Given the running logs of n functions that are executed in a nonpreemptive single threaded CPU, find the exclusive time of these functions.
Each function has a unique id, start from 0 to n-1. A function may be called recursively or by another function.
A log is a string has this format : function_id:start_or_end:timestamp
. For example, "0:start:0"
means function 0 starts from the very beginning of time 0. "0:end:0"
means function 0 ends to the very end of time 0.
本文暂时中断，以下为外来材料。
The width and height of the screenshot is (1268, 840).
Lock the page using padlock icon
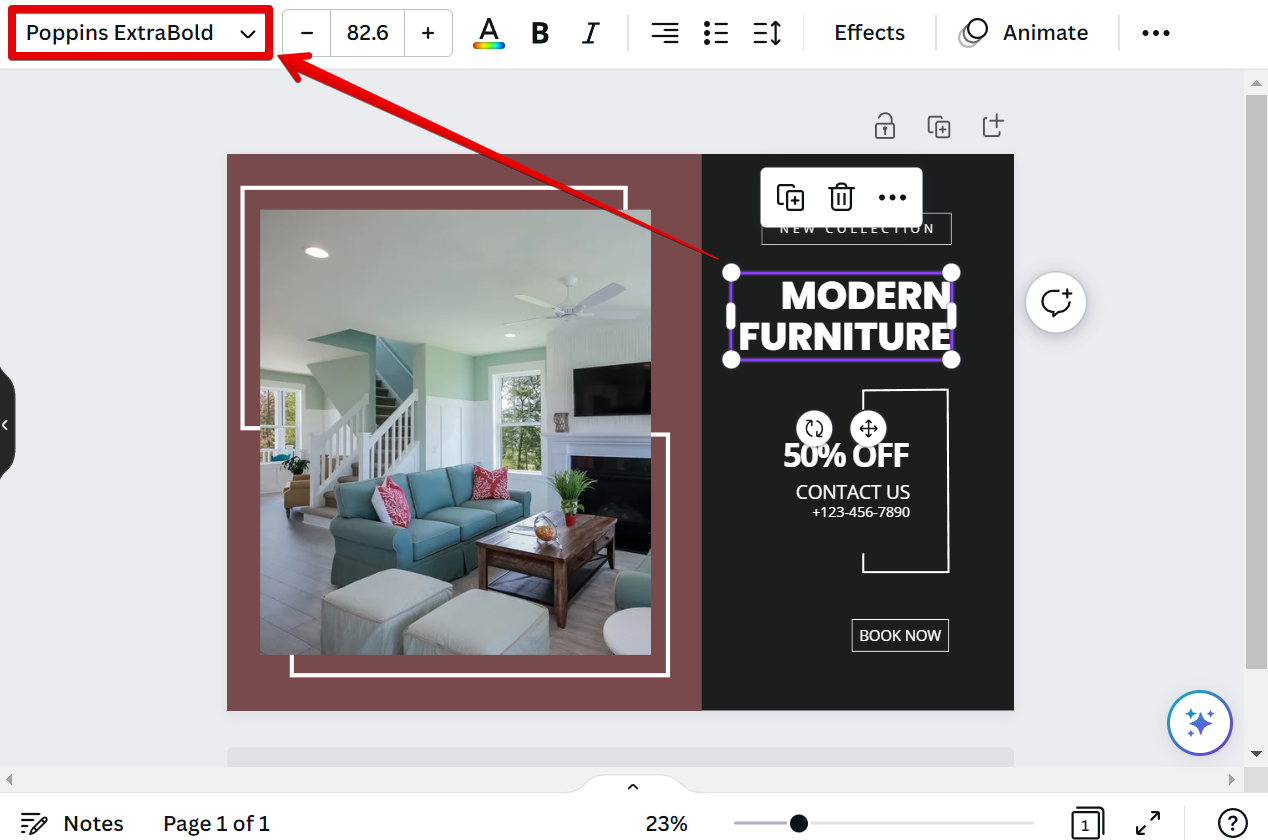(x=884, y=126)
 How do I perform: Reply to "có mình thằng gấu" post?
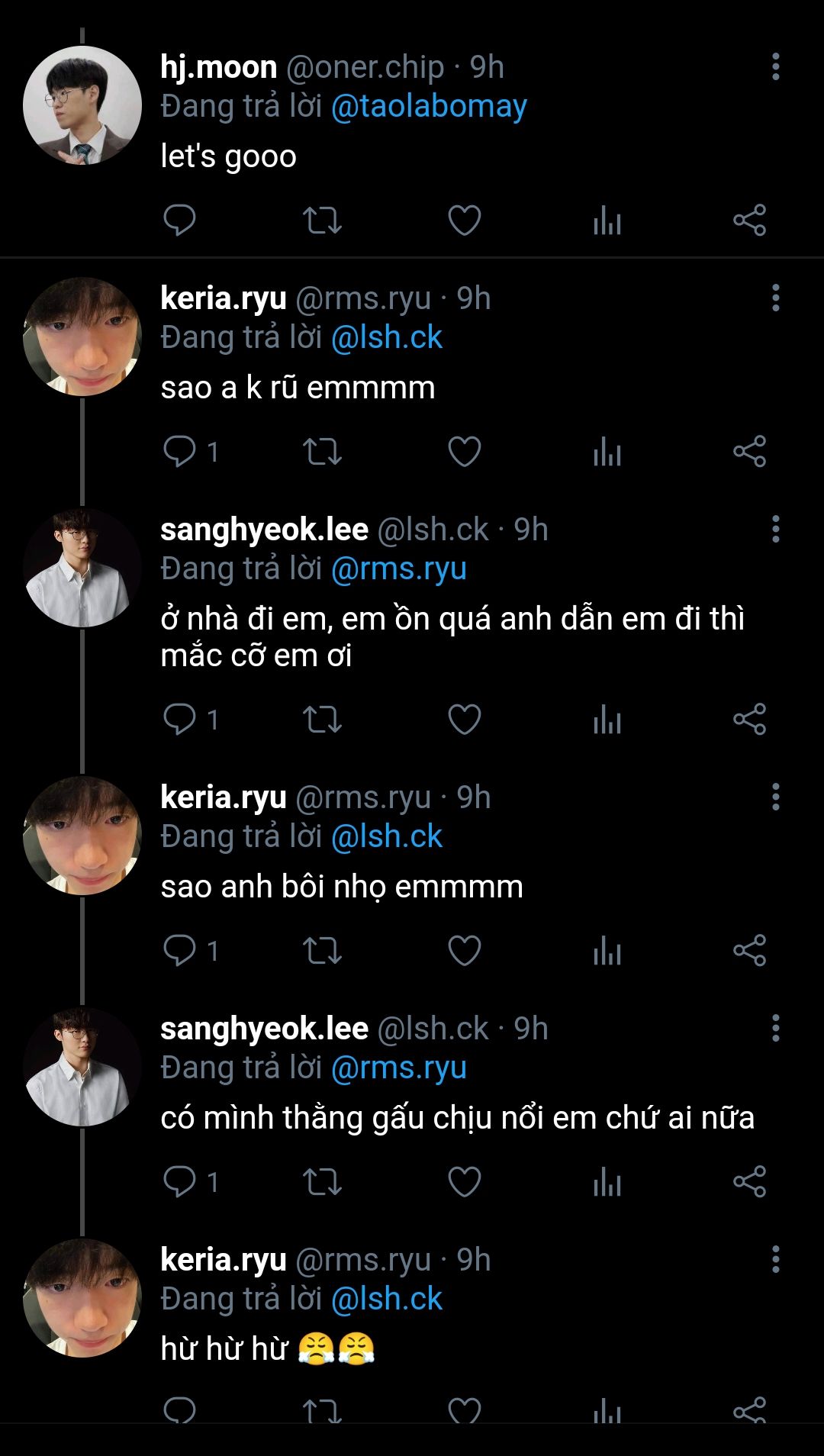pyautogui.click(x=180, y=1182)
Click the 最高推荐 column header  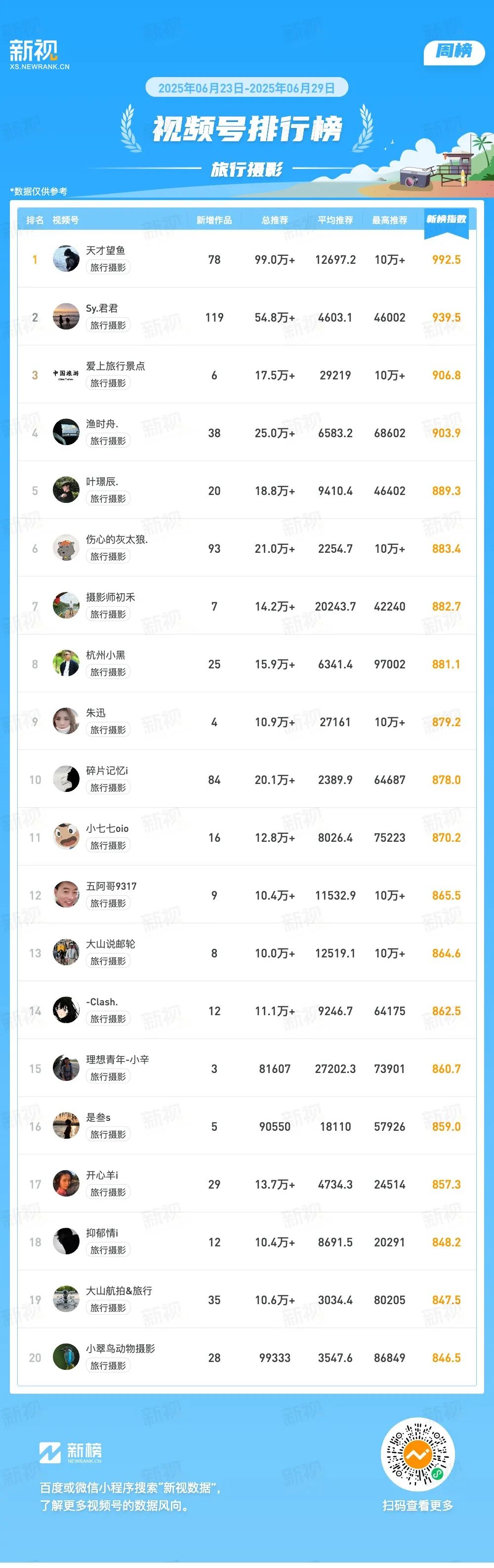[x=389, y=220]
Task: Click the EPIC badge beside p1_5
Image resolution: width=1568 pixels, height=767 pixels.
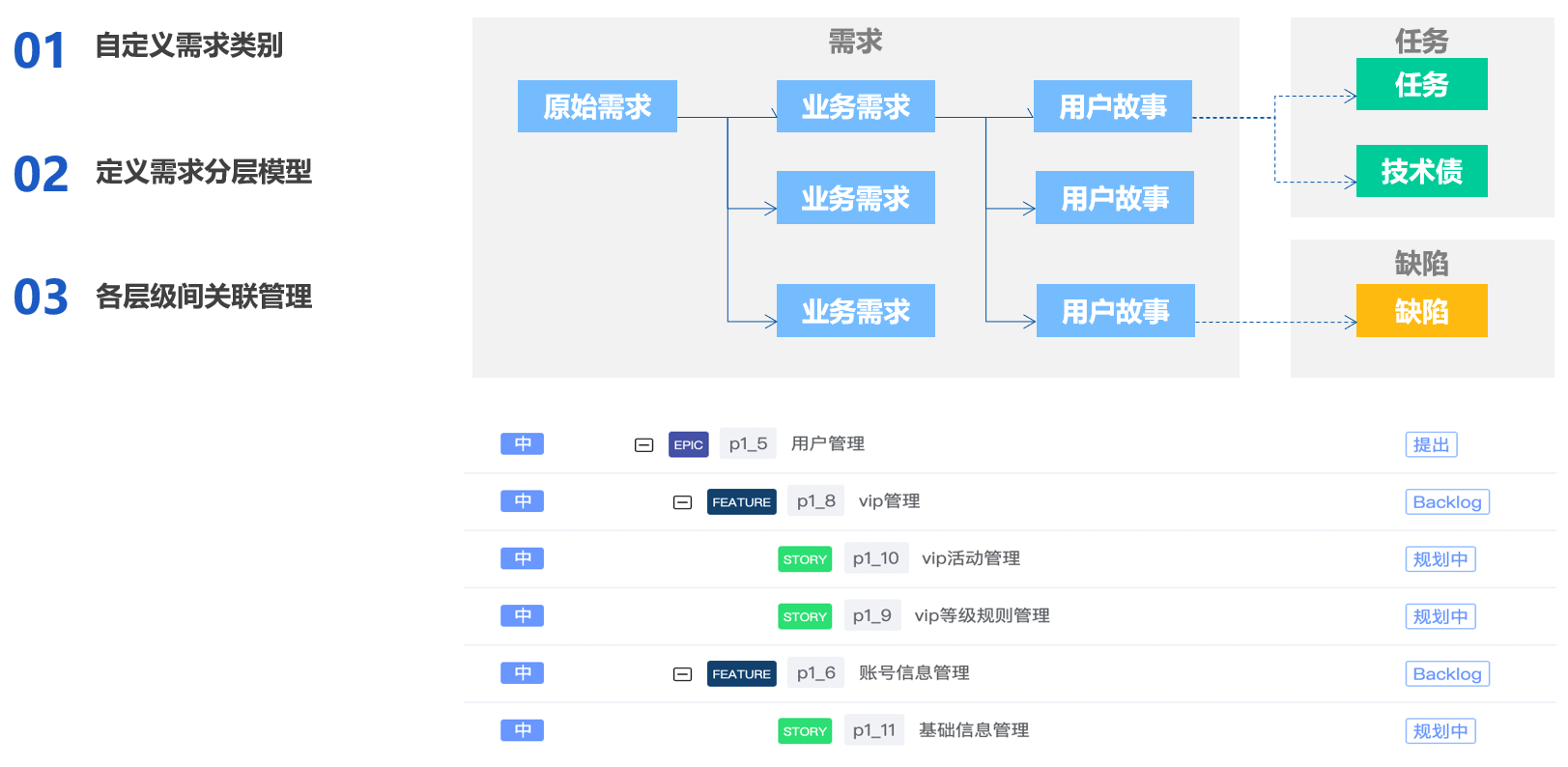Action: [x=688, y=444]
Exclusive time of a function is defined as the time spent within this function, the time spent by calling other functions should not be considered as this function’s exclusive time. You should return the exclusive time of each function sorted by their function id.
Example 1:
Input: n = 2 logs = ["0:start:0", "1:start:2", "1:end:5", "0:end:6"] Output:[3, 4] Explanation: Function 0 starts at time 0, then it executes 2 units of time and reaches the end of time 1. Now function 0 calls function 1, function 1 starts at time 2, executes 4 units of time and end at time 5. Function 0 is running again at time 6, and also end at the time 6, thus executes 1 unit of time. So function 0 totally execute 2 + 1 = 3 units of time, and function 1 totally execute 4 units of time.
Note:
- Input logs will be sorted by timestamp, NOT log id.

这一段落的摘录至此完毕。